File: C:/bsd/rigel/sort/Papers/Parellel.docx

Date: 2023 October

(C) Dennis de Champeaux/ OntoOO

## Parallel Quicksort for Referenced Items with 1 and 3 pivots

Dennis de Champeaux Silicon Valley 2023 October ddc2@ontooo.com

#### **Abstract**

#### 1 Introduction

A google search with 'parallel quicksort' yields numerous references to educational prototype versions, for example: [9.4 Quicksort]. This paper describes the parallel versions of the sequential 'industrial strength' versions, described earlier in [de Champeaux]. These parallel versions are also specific for referenced items (as explained in [de Champeaux]) and have the following properties:

- Guaranteed O(NlogN) worst case complexity
- Linear complexity on constant input
- Competitive performance with also parallel processing of the first partitioning segment
- Proper ordering of scheduling sub-segment processing to prevent a stack overflow, addressing the equivalent concern of the sequential versions, but with a different solution

## Design features of these parallel versions are:

- Using 5 sorting members in the hybrids
- Using two gap array layout in some members
- Reusing the novel technique to obtain better pivots from the sequential version
- Using 4 layers instead of the traditional 2 layers with only insertion sort and sequential quicksort
- Using the C pThread package for a parallel design pattern that has the number of threads as a parameter and can be employed to parallelize any sequential quicksort version as well as similar algorithms that decompose a problem in independent sub-problems.

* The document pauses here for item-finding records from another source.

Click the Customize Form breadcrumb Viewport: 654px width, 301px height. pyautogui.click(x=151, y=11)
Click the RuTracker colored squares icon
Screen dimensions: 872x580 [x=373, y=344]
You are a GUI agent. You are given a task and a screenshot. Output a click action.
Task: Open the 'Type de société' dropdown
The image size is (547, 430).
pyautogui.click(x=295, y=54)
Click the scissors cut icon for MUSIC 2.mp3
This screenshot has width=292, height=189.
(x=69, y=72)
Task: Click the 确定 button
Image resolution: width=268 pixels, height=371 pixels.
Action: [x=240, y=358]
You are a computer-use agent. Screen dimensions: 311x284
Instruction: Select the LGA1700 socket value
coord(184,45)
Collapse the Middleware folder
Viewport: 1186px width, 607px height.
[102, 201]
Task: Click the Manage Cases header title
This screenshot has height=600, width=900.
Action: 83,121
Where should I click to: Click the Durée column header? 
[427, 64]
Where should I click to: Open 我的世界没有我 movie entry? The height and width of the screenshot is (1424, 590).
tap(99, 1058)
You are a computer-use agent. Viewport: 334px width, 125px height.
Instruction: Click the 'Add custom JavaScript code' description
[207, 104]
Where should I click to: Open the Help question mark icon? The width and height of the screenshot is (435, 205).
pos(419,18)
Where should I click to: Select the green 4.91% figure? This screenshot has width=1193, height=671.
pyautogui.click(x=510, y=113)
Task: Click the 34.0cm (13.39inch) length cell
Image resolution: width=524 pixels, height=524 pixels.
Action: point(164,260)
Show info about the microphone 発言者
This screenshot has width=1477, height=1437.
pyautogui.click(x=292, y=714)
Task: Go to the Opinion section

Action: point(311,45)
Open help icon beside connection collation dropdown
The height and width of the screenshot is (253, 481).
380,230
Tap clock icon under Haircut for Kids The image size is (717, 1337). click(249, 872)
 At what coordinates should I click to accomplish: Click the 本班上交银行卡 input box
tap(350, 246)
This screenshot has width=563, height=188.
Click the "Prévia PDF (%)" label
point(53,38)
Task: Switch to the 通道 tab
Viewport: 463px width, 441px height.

## The road map for the balance is:

- Summary of the sequential versions
- The design pattern using the C pThread package
- Replacing recursive calls and tail iteration with adding task specifications to a stack and tail iteration; sorting of the probe array
- Correctness
- The benefit of parallelizing the first partitioning task
- Conformance to O(NlogN) & the timings when the thread count increases
- Performance data of 1- and 3-pivot versions with multiple threads using 4 different machines
- Discussion of the findings and conclusion

## 1.1 Miscellaneous

Data is obtained by tests that repeat ten times and the average is taken. Magic numbers that control transitions to other members are obtained with extensive testing.

We used the following equipment for our tests:

- -- Intel I3-2310M 2.1 Ghz Win7
- -- Intel I5-2410M 2.3 Ghz Win10
- -- Intel I5-8256, (I5/u) 1.6 Ghz Ubuntu, 6 MB Intel® Smart Cache
- -- AMD fx-8350 (AMD), 4 Ghz, Win8.1+Cygwin, L1 cache 4x64Kb instruction + 8x16Kb data, L2 cache 4x2Mb, L3 cache 8Mb

All versions are available in [GitHub].

## 2 Summary of the sequential versions

Effective sorting using quicksort of native types and referenced types requires different algorithm due to the cost difference of the comparison operation: being 'free' for native types and arbitrary expensive for referenced types; see the cross tests that confirms this insight in [de Champeaux].

The control flow of the sequential versions is shown in Figure 1. Pivots are constructed in all members at the left hand side except in insertion sort. The Dutch Flag sorter uses the ninether – taking the medians of up to nine members of a segment. The other members assemble in the middle of a segment a small probe segment using pairwise swapping of elements equally spaced from the segment. Sorting the probe allows extracting one or three pivots. A check is made that the probe can be used for initialing the sub-segments before partitioning starts so that they can act as sentinels for supporting fast loops. Otherwise the segment is 'suspect' and may have too many equal elements. If so, the segment is delegated to *dflgm*. That module uses an array layout with two gaps while the elements during partitioning satisfy the invariant:

less than the pivot -gap – equal to the pivot – gap – larger that the pivot

This arrangement guarantees that constant segments are handled with linear complexity. The heapsort member is part of the hybrids to guarantee O(NlogN) complexity using the Musser defense [Musser].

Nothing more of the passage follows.